**GEKOZEN TEKST**

+--

In de daaropvolgende tijd merkte Otto Normalverbraucher dat onder de impuls van de ongeëvenaarde opleving van de economie zijn bordje steeds beter gevuld raakte. Tot stand gebracht door de herbewapening, de intro- ductie van de Volkswagen*, de projecten voor de Olympische Spelen, de aanleg van de Autobahnen, vliegvelden en verdedigingswerken van de Westwall, met de bouw van bruggen,woonwijken en partij- en regeringsgebouwen en ook van kazernes, kazernes en nog eens kazernes. Men was tevreden en er resteerde slechts een minderheid van hardnekkige sceptici die meende dat men bij lange na niet zoveel kon eten als men kotsen moest. Maar ook zij begonnen zich na verloop van tijd achter de oren te krabben.
Tussen de bedrijven door werd de Führer door de Bechsteins, de Hanfstaengls en de Wagners salonfähig gemaakt door hem het nagelbijten te verbieden en hem voor te doen hoe hij de dames de hand moest kussen. En ook hoe met mes en vork om te gaan en bij het lepelen van de soep zijn slabbetje te gebruiken zodat het menu niet van de besmeurde plastron van zijn smoking was af te lezen. Hoewel hij in een pandjesjas en hoge hoed nog steeds oogde als een gedrogeerde pinguin, naderde de metamorfose van trommelaar naar mondiaal staatsman en Messias van een uitverkoren volk de voltooiïng.
Hitler sprak naar de wens van het volk toen hij verkondigde dat hij niets moest hebben van tijdrovende parlementaire omgangsvormen die hij als oliedom geleuter in een Babylonisch kletsgenootschap bestempelde. De wassen beelden die met de ballast van bestofte staatstheorieën en de parlementaire corruptie uit de Wilhelminische Klassengesellschaft het hart van het joods kapitalisme waren geweest, hadden afgedaan. Het waren de verfoeide napoleontische legers geweest die niet alleen het negenhonderdjarige Heilige Roomse Rijk in stukken hadden geslagen, maar ook de democratie hadden meegebracht. Democratie was folklore uit het verleden,een decadent en volksvijandig verschijnsel dat van de wereld een rotzooi had gemaakt. "Die grosse reformatorische Arbeit an Volk und Reich" was een hitleriaans eufemisme voor een stelselmatige ontmanteling van de democratie. Onder het motto "orde brengt brood, wanorde honger" stond alles in dienst van het streven om Duitsland "wieder frei und glücklich zu machen" zo beloofde Hitler.

+--

**AANGELEVERD MATERIAAL**
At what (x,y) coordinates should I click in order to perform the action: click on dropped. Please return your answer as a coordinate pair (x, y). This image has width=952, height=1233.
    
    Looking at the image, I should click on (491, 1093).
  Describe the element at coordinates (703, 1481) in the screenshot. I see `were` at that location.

+--

**OPDRACHTEN**
A) Beantwoord de volgende vragen aan de hand van de gekozen tekst:
(i) Welk automerk wordt genoemd als een van de dingen die de economische opleving tot stand brachten?
(ii) Welke drie families maakten de Führer volgens de tekst salonfähig?
(iii) Welk motto wordt genoemd in verband met het streven om Duitsland weer vrij en gelukkig te maken?
B) Herhaal letterlijk het stuk uit de gekozen tekst dat begint bij "In de daaropvolgende" en doorloopt tot en met "oren te krabben.".
C) Geef bij elke bewering aan of die klopt met de gekozen tekst. Antwoord met ja of nee en citeer de woorden uit de tekst die de doorslag geven.
(i) De napoleontische legers hebben de democratie meegebracht.
(ii) Hitler was gesteld op parlementaire omgangsvormen.
(iii) Het Heilige Roomse Rijk had zevenhonderd jaar bestaan.
Het materiaal staat los van de gekozen tekst.

**ANTWOORDEN PER OPDRACHT**
A)
(i) De Volkswagen.
(ii) De Bechsteins, de Hanfstaengls en de Wagners.
(iii) "orde brengt brood, wanorde honger"

B)
In de daaropvolgende tijd merkte Otto Normalverbraucher dat onder de impuls van de ongeëvenaarde opleving van de economie zijn bordje steeds beter gevuld raakte. Tot stand gebracht door de herbewapening, de intro- ductie van de Volkswagen*, de projecten voor de Olympische Spelen, de aanleg van de Autobahnen, vliegvelden en verdedigingswerken van de Westwall, met de bouw van bruggen,woonwijken en partij- en regeringsgebouwen en ook van kazernes, kazernes en nog eens kazernes. Men was tevreden en er resteerde slechts een minderheid van hardnekkige sceptici die meende dat men bij lange na niet zoveel kon eten als men kotsen moest. Maar ook zij begonnen zich na verloop van tijd achter de oren te krabben.

C)
(i) Ja: "maar ook de democratie hadden meegebracht"
(ii) Nee: "dat hij niets moest hebben van tijdrovende parlementaire omgangsvormen"
(iii) Nee: "het negenhonderdjarige Heilige Roomse Rijk"